● **Task inputs**
-- -- --
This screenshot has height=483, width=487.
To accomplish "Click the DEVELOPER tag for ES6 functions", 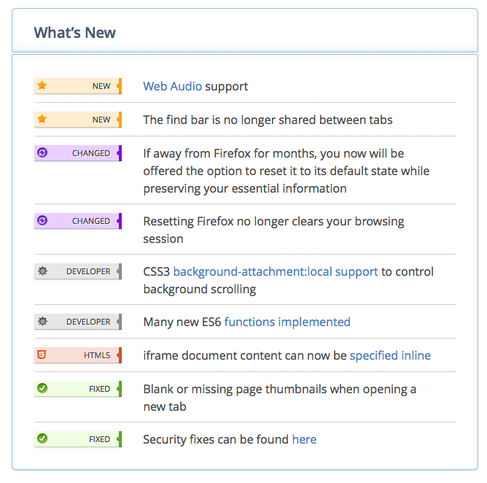I will pyautogui.click(x=88, y=322).
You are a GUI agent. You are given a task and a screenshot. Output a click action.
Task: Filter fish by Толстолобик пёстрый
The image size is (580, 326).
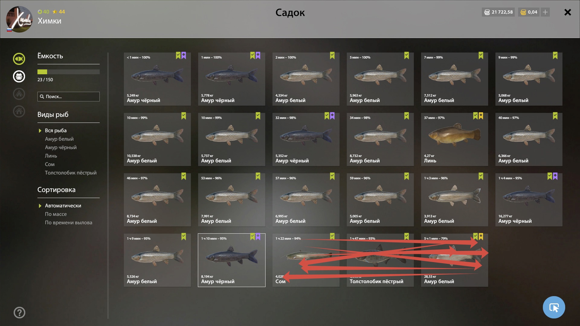(71, 173)
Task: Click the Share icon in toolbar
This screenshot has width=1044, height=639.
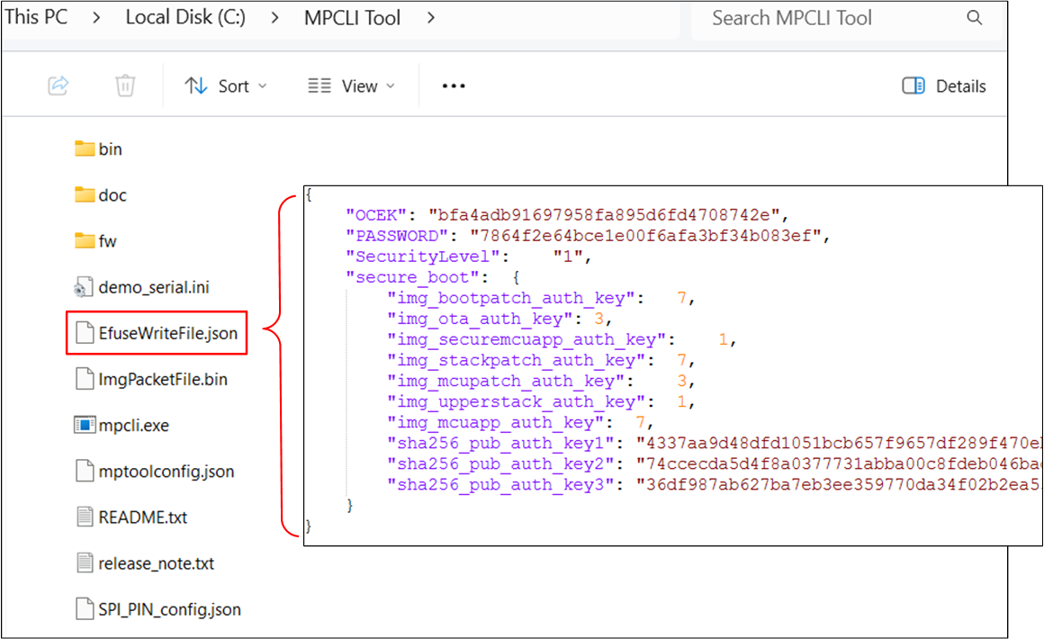Action: click(x=59, y=86)
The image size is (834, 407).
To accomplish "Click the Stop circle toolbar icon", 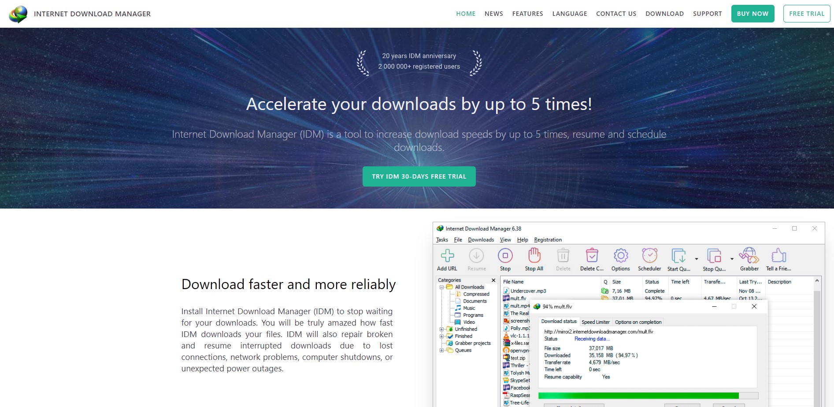I will coord(505,256).
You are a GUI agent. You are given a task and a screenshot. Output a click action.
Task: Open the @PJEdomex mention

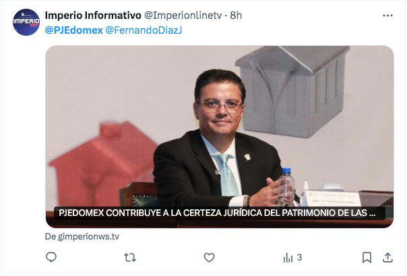(74, 30)
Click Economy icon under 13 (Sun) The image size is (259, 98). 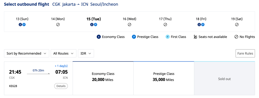(20, 25)
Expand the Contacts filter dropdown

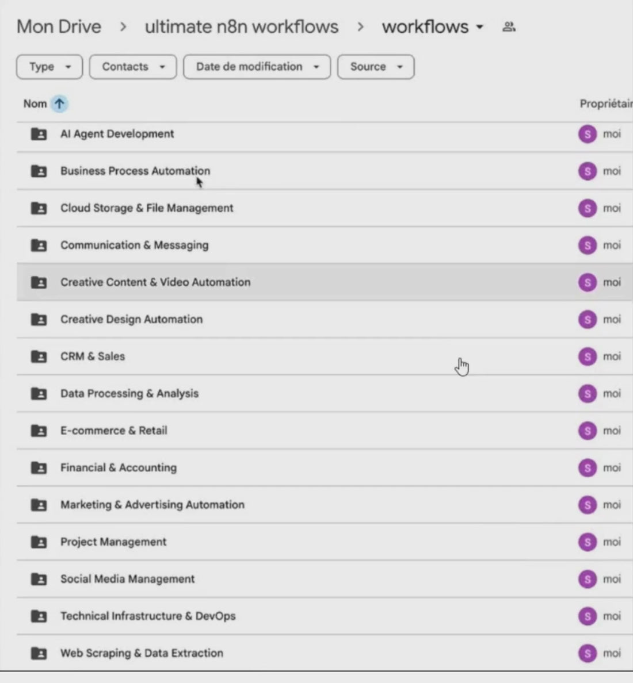point(133,67)
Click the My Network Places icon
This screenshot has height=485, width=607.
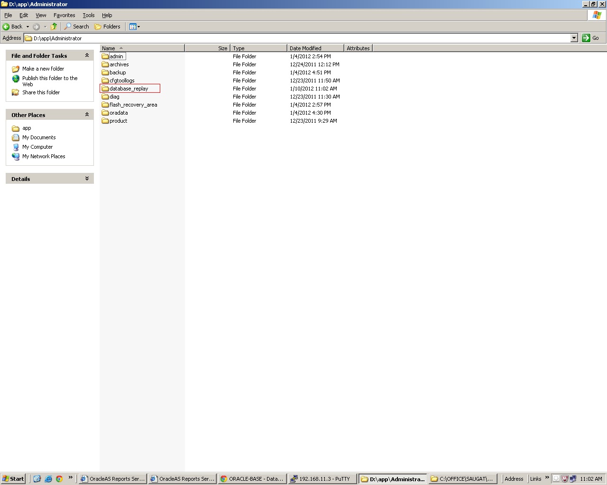click(16, 156)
-- -- --
● **What the exercise asks**
Could you write out exactly the lines from the line containing "Click the My Network Places icon" to the end of the material, and nothing else? No pictures belong in the copy.

● **Solution below**
Click the My Network Places icon
This screenshot has height=485, width=607.
click(16, 156)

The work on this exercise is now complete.